Edward J. Delaney, an American author who’s written fictional books such as “Follow the Sun” and “Warp and Weft,” recently published a new novel based on the life of Cary Grant. The novel in question, “The Acrobat,” focuses on Grant’s use of LSD as part of his psychotherapy at a time when the psychedelic was still legal in America.
Cary Grant was an English-American actor, born Archibald Alexander Leach in January 1904, England. He was the second child of Elias and Elsie Maria Leach, who worked as a tailor’s presser and seamstress, respectively.

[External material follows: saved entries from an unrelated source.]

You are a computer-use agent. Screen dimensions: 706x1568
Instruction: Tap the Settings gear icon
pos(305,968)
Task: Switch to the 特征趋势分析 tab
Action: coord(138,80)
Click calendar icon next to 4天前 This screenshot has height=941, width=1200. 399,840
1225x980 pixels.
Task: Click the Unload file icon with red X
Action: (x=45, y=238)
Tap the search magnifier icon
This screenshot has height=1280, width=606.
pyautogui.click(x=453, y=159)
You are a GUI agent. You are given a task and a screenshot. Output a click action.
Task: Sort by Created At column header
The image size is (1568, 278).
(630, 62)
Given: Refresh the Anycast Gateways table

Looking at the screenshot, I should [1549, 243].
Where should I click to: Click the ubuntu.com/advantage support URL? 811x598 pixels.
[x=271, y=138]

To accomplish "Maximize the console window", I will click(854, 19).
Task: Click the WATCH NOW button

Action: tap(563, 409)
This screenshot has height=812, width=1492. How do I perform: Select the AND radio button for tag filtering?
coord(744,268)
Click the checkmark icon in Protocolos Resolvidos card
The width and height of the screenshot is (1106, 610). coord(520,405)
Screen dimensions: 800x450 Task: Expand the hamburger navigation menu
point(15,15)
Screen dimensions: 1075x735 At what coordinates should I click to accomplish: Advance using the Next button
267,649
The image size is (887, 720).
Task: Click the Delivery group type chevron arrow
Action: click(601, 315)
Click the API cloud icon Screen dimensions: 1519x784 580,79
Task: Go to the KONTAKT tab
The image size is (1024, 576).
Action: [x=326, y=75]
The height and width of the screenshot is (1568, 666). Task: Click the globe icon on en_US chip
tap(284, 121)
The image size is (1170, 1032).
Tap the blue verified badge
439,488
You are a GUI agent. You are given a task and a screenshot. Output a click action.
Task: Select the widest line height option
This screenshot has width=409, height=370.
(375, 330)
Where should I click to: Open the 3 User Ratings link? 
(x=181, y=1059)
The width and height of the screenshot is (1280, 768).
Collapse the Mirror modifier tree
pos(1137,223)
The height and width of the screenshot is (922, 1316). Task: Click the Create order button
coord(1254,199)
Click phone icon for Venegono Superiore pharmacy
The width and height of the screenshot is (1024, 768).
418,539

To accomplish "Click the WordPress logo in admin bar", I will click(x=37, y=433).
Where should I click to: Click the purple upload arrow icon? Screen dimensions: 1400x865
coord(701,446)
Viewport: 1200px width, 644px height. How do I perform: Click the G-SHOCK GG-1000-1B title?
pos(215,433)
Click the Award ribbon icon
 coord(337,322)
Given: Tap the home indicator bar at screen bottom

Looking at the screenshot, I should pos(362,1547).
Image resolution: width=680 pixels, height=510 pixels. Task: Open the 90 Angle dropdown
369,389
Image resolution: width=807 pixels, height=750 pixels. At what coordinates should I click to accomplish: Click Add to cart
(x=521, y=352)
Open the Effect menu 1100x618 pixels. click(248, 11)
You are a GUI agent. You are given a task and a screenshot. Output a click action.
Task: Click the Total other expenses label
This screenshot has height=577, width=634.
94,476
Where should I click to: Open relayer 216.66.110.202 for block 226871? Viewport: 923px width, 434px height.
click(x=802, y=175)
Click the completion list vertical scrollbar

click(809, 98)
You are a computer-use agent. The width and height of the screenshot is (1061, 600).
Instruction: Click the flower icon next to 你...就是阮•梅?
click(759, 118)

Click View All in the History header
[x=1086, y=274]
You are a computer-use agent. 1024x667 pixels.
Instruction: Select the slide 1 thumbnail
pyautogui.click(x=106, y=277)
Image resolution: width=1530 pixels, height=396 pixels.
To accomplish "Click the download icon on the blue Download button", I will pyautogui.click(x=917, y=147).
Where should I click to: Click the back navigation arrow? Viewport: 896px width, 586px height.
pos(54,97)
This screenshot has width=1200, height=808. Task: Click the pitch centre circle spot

Archibald’s mother taught him dance and song when he was young and occasionally went with him to the cinema. When he was nine years old, his alcoholic father institutionalized his mother in Glenside Hospital for severe depression but told young Archibald that she had died on a long holiday. The actor only came to learn the truth decades later.
Archibald loved the theater as a young teen and soon befriended a team of British acrobatic dancers known as the Bob Pender Stage Troupe. When he was 16, he joined the team on a tour to the United States, where he began doing screen and stage work.
Years later, having created a new persona, Archibald acquired his now well-known name, Cary Grant. At the height of his career in the late ‘50s, the weight of his childhood trauma and an existential crisis began to affect Grant.
Betsy Drake, the actor’s third wife, urged him to begin using LSD under the supervision of Dr. Mortimer Hartman of Beverly Hills. The actor went on to take acid a hundred times under psychiatric supervision, during which he explored his life and who he was. In a 1959 interview with Look magazine, Grant stated that using LSD had brought him close to happiness. He added that he had rid himself of all his hypocrisies, which meant that he didn’t have to spend years in analysis.
The famous actor also talked about his LSD therapy in an interview with Good Housekeeping Magazine. During the interview, Grant revealed that the psychedelic therapy helped reconcile his unhappy childhood and eased his fears and anxieties. The magazine praised the actor for allowing himself to be the subject of a psychiatric experiment with a drug that could eventually become an important psychotherapy tool.
It was until 1968 that LSD was federally outlawed in the United States. Soon after this, it was classified as a Schedule I substance under the Controlled Substances Act.
Clinical trials conducted in recent times by entities such as Atai Life Sciences N.V. (NASDAQ: ATAI) are also documenting the potential of psychedelics to deliver a positive transformation in patients. Commercial sales of these medicines may therefore not be far off.